On implementing Baum-Welch

  1. Sphinx-3 has code that looks like:
    in bw/baum_welch.c, around line 219.
        /* Calculate log[ p( O | \lambda ) ] */  
         log_fp = log(active_alpha[n_obs-1][i]); 
         for (t = 0; t < n_obs; t++) { 
         log_fp -= log(scale[t]);      
           for (j = 0; j < inv->gauden->n_feat; j++) {                           
             log_fp += dscale[t][j]; 
             }
         }
    
    Here's what the scaling means:
    dscale: density scaling factor. At each frame we compute several Gaussians, for several Gaussian mixtures (one for each tied state). When all Gaussian mixtures are poorly trained (early in training) or when a data vector is an outlier, then often all Gaussians underflow and the scores for all tied states becomes 0. The forward algorithm cannot proceed further then because all state scores become 0. To avoid this, for each vector we identify the Gaussian (from all the Gaussians in all the Gaussian mixtures) with the highest density value for that vector, and normalize all Gaussians of all mixtures with respect to this Gaussian value. This ensures that
    1. at least one Gaussian, and therefore at least one Gaussian mixture has a non-zero value (since the max Gaussian is normalized to 1.0)
    2. other Gaussian mixtures get a good chance of becoming non 0 since, although individually they may have poor scores, they may be only a small distance away from the best Gaussian, and the normalization pulls these scores up.
    The actual computation is done with the log scores (i.e. we identify the Gaussian with the highest logscore, and subtract the log score of this Gaussian out of the log scores of all other Gaussians, and then exponentiate everything). Dscale is the raw log score of the best Gaussian. To get the real value of any Gaussian density (or mixture), this term must be added to the normalized logscore of that density. Normalization by dscale does not affect the computation of gammas. However, it does affect the computation of the total likelihood and must be added back into the finally computed loglikelihood.
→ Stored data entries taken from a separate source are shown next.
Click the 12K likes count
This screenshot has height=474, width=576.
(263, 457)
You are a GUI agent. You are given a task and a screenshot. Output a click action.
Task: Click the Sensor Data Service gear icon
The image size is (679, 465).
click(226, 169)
    scale: normalization term This normalization term is different from dscale. At each frame, we divide all alpha terms by the sum of all alpha terms. This is ALSO performed to prevent underflow, since even after normalizing density values, the accumulation of transition probabilities (which are all less than 1) can cause all alpha terms for a frame to go into underflow. This scale factor also does not affect the final gammas, but does affect total likelihood and must be factored back in.

    The actual gamma computation ignores the scale terms since they do affect both the numerator and denominator terms of the gamma compuation equally. The gamma itself is a normalized version of the product of alpha and beta at any state. The normalization term is the sum (alpha*beta) over all states for that frame. This comes from the actual equations.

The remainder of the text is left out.